Mike is a Principal Scientist and the Science Area Leader of NPL’s Biometrology Group, where he leads a multidisciplinary team of scientists working to address a range of measurement challenges in the health and life sciences. A physicist by background, his own research focuses on high-resolution microscopy techniques for visualisation and quantitative analysis of biological systems and processes.
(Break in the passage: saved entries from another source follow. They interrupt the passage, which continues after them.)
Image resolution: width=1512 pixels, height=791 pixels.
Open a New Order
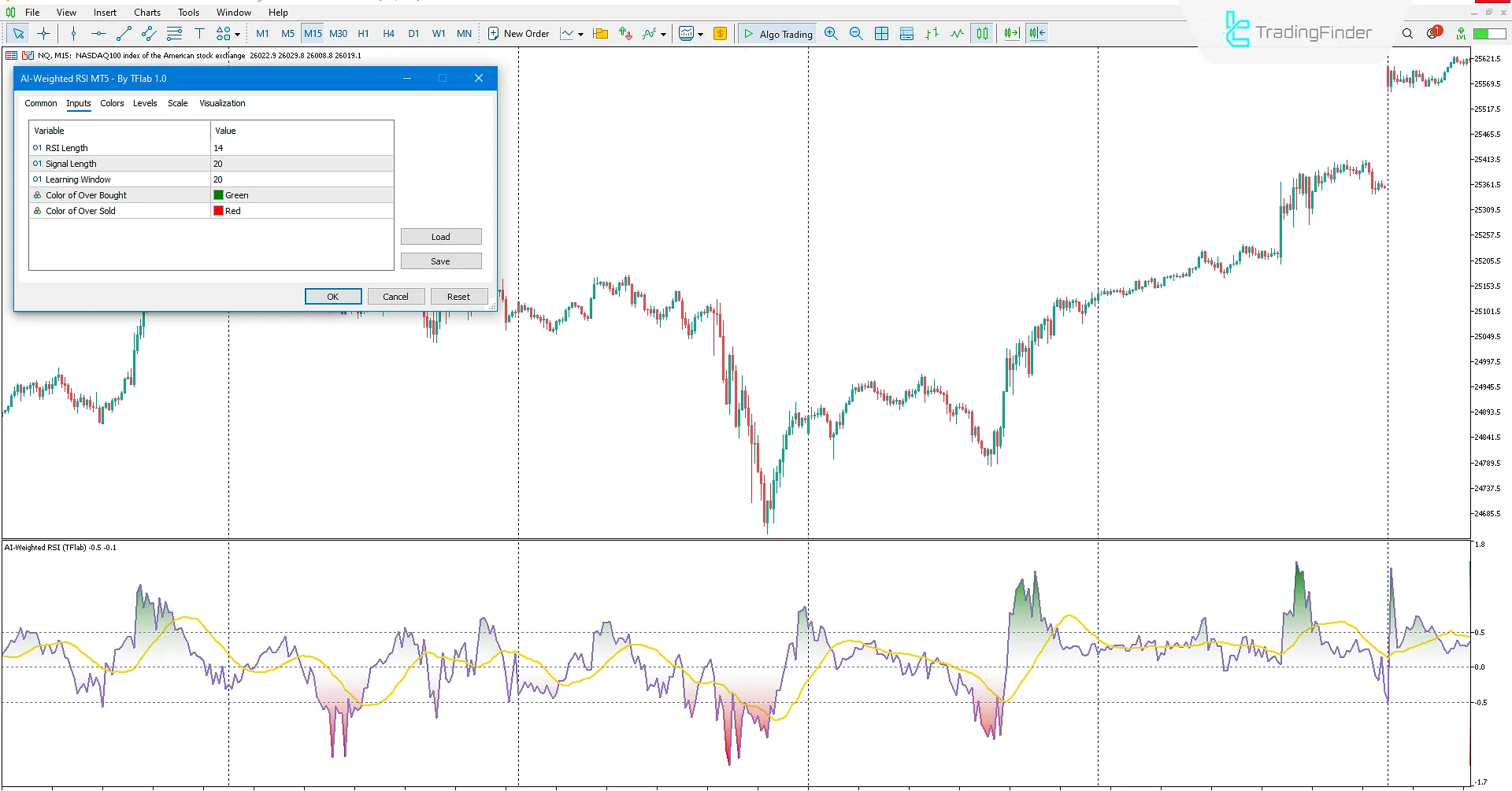[x=518, y=33]
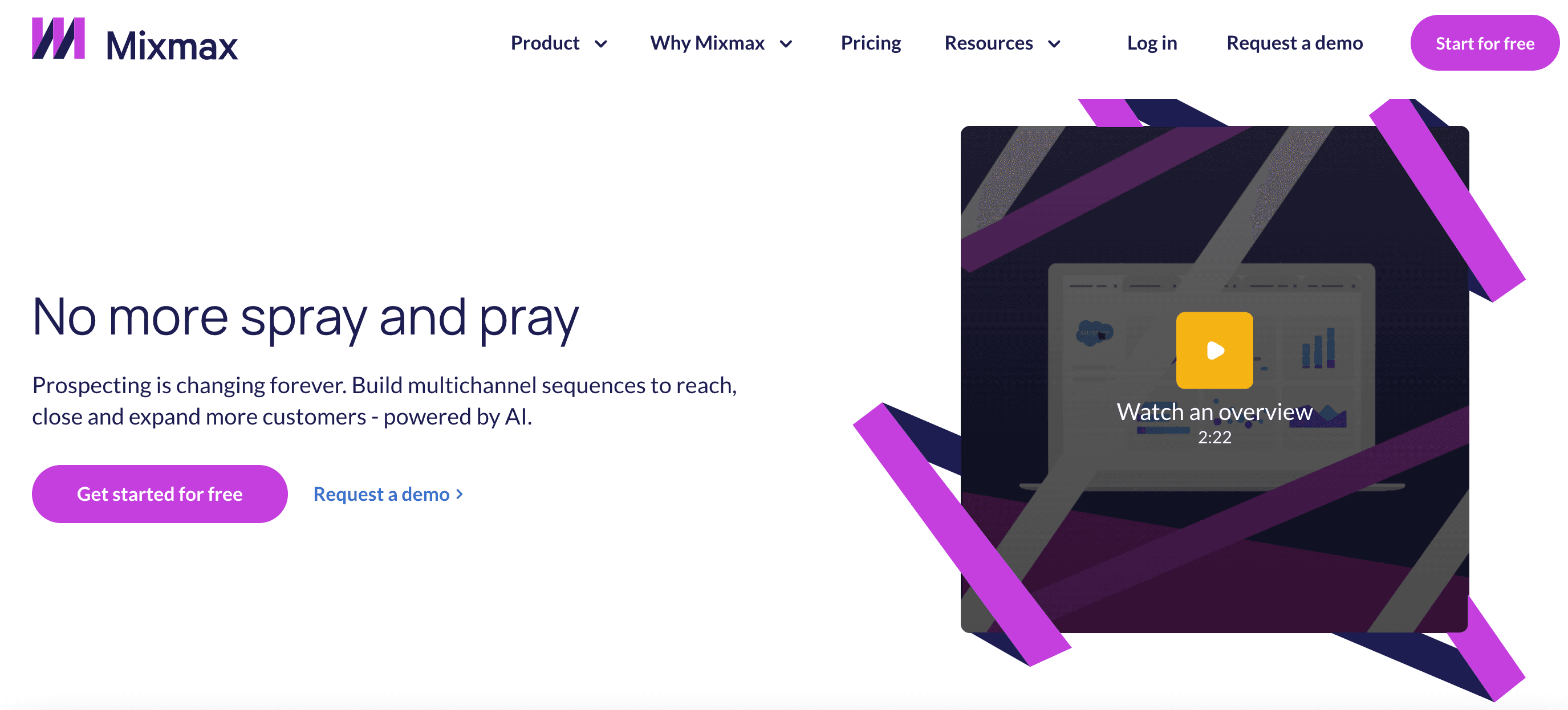Click the blue Request a demo link
Screen dimensions: 1568x710
(381, 493)
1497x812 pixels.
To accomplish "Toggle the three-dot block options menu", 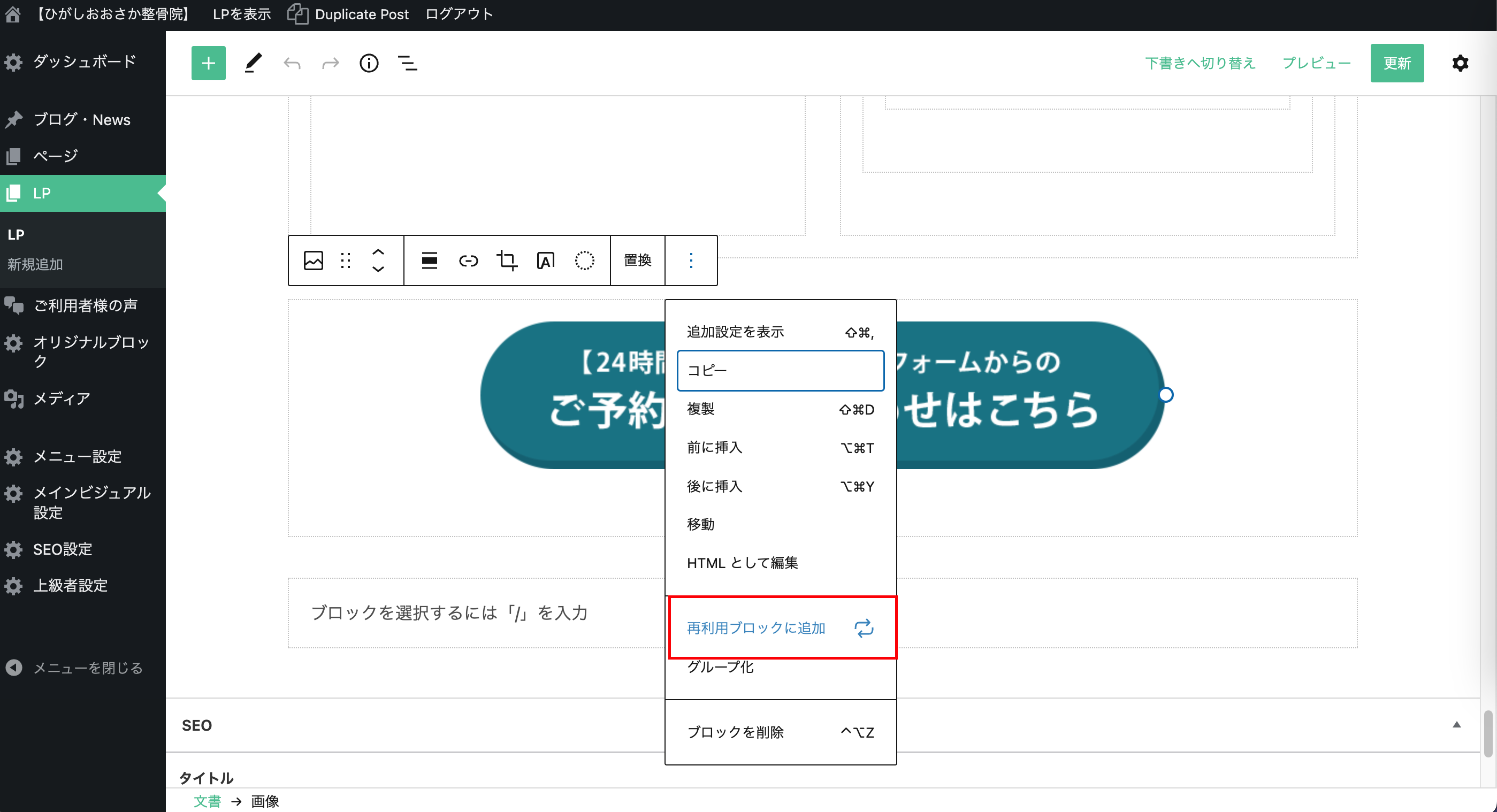I will 690,260.
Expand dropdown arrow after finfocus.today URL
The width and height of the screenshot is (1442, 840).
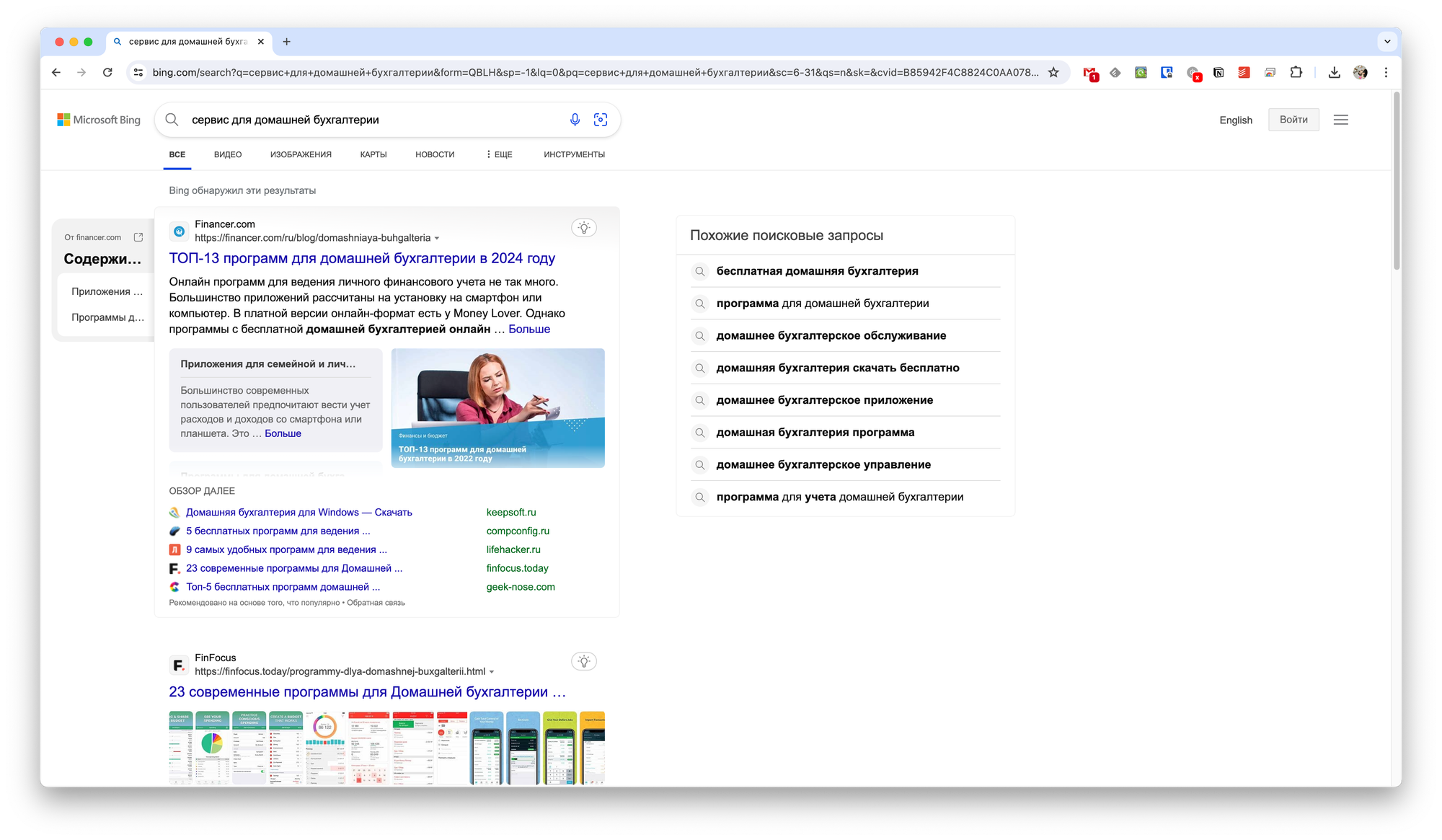(x=492, y=672)
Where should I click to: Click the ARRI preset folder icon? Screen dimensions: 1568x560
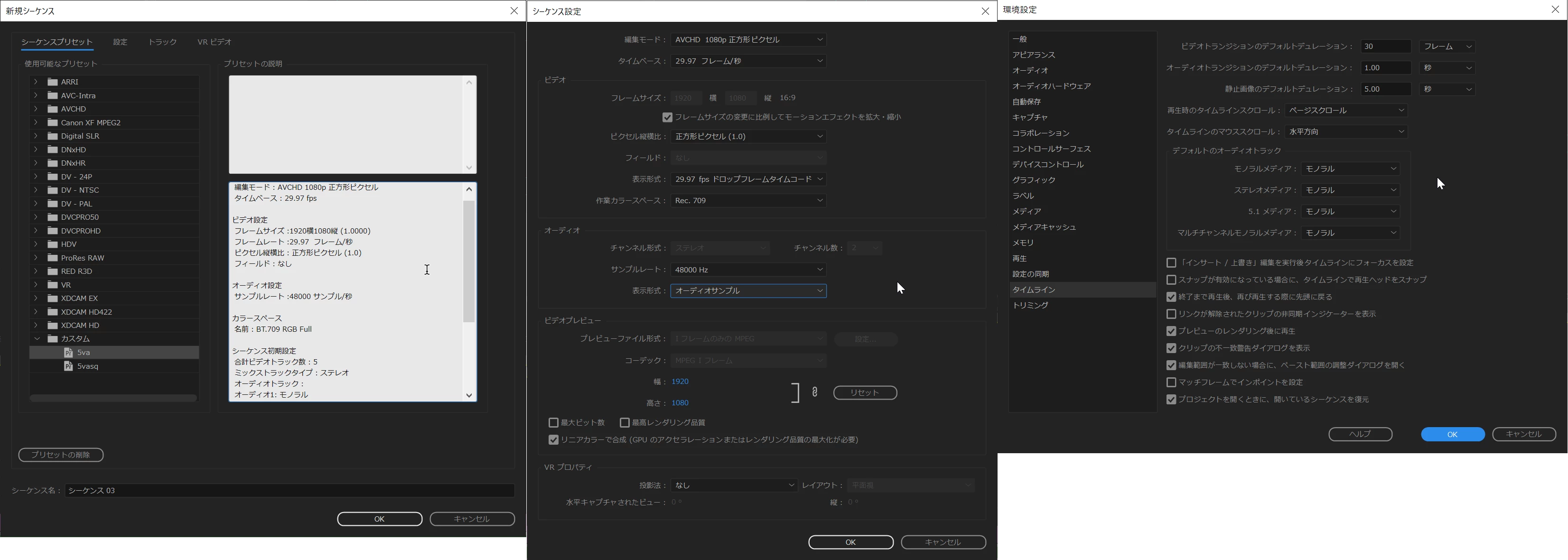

Mike also leads a computational optical microscopy group in the Department of Computer Science at University College London. He is a Visiting Professor at the University of Strathclyde, a Chartered Physicist and a member of BSI CPW/172 (optics and photonics).
Biography
Mike joined NPL in 2001 after completing an MSci degree in Physics at Imperial College London. His early work concerned the development of methods and instrumentation for measuring the optical properties of materials (scattering and fluorescence) and light sources (spectroradiometry). Mike continued his research in applied optics by working on metrological techniques for adaptive optics and high-resolution imaging. During this time he completed his PhD, titled 'Overcoming resolution limits in fluorescence microscopy with adaptive optics and structured illumination'. Since joining NPL's Biometrology group in 2010 his primary research focus has been to develop fluorescence microscopy techniques for spatio-temporal analysis of peptides and proteins, cells and multicellular models.
Research interests
- Visualisation and quantitative imaging of biological systems
- Intracellular delivery and cell-ECM interactions.
- Super-resolution structured illumination microscopy (SIM), light sheet microscopy, computational microscopy (light field and ptychographic techniques).
- Correlative and multimodal imaging.